As always, the proof is in the pudding and to our surprise, the Diablo is actually a rather nice-riding machine based on our two-hour jaunt around Hamburg, Germany. True, it doesn't possess the lightning-quick pedaling reactions of some carbon superbikes we've tested in the past but as the numbers suggest, the front triangle torsional rigidity is quite good so it's also no noodle out of the saddle.

More importantly, it also feels good with an admirably smooth ride quality over smaller chatter like manhole covers and medium-sized pavement imperfections – with the exception of bigger impacts when it tends to crash through like most oversized carbon bikes – and pleasantly middle-of-the-road handling characteristics that should suit a wide range of rider types.

Save for some annoying rattle from the internally routed rear brake cable, it's at least worth mentioning that NeilPryde looks to have made very few mistakes – which is pretty admirable considering neither design is a cookie-cutter open-mold product.

Another reason is that NeilPryde is making it pretty easy for people to buy one of its new bikes, offering them up exclusively direct-to-consumer via the company's own web site at reasonable no-surprises pricing with fairly quick drop shipments coming ready to ride directly from the production site in Asia via DHL Express. Both bikes will be available with either Shimano Dura-Ace or Ultegra build kits – or bare framesets – with high-quality finishing kit coming from Mavic, FSA, Selle Italia, and Hutchinson.


NeilPryde's 'Q-Fit' system is essentially a tight-fitting rubber seal (in grey) up top that helps record the saddle height in case the bike is packed for shipping.

Each bike will be offered in three colors and five sizes, and a handy – though simple – interface helps users select the proper frame size for their build.

That direct-to-consumer model also comes with some caveats, though. Since NeilPryde currently has no bicycle dealer network in place, service and warranty concerns will all have to handled remotely and at least for now, the simplified inventory scheme leaves no room for customization such as component sizing or make and model – so what you see is what you get, whether it's exactly what you want or not.

Will the trade winds blow this season?

NeilPryde contends that many of its bike buyers will come from its expansive windsurfing customer base. According to bicycle division manager Mike Pryde (and yes, there's a relation – he's the founder's son), the company's market research suggests up to 60 percent of those current customers are also avid cyclists and fiercely loyal to the brand – to the point where some of them stated they'd buy a NeilPryde tennis racket if the company decided to make one.
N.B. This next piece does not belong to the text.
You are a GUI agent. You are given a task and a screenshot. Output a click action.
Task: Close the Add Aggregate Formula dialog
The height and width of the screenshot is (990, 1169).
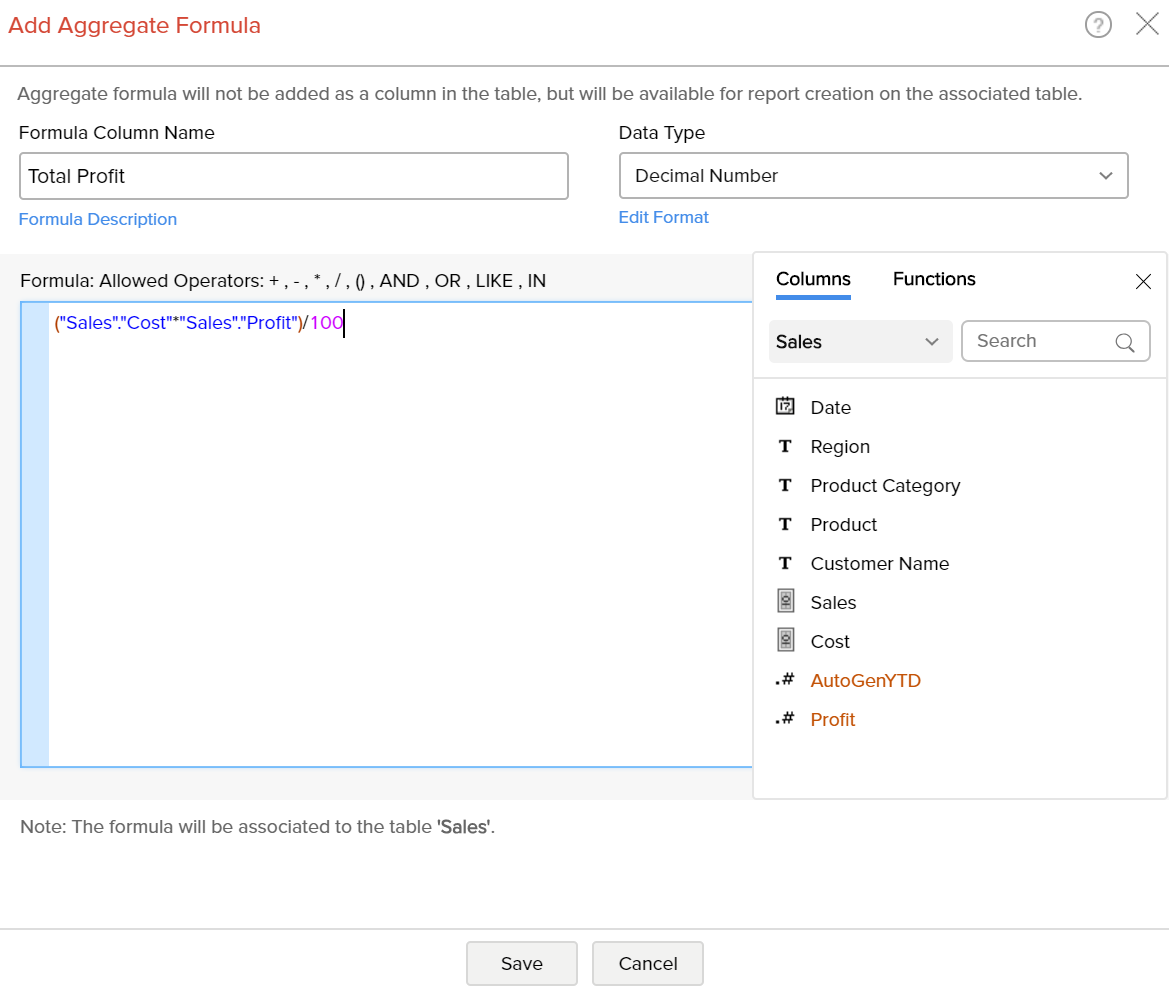(x=1147, y=25)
That being said, the crossover from the other side is likely to be more tepid given NeilPryde's lack of brand recognition in the often-narrowly focused world of cycling but no matter – in keeping with the company's refreshingly frank discussions on the bike's merits, they've also applied some very modest sales goals. Provided those figures are met, there's a third model that will go into development later this year that sales and marketing manager Mike Rice says should be far more groundbreaking and the company doesn't rule out the possibility of mountain bikes or full-blown time trial/triathlon bikes further down the road.

Either way, the new NeilPryde bikes at the absolute very least are an intriguing new entry to the market. Bikes will begin shipping in mid-September with full inventory coming just a few weeks later.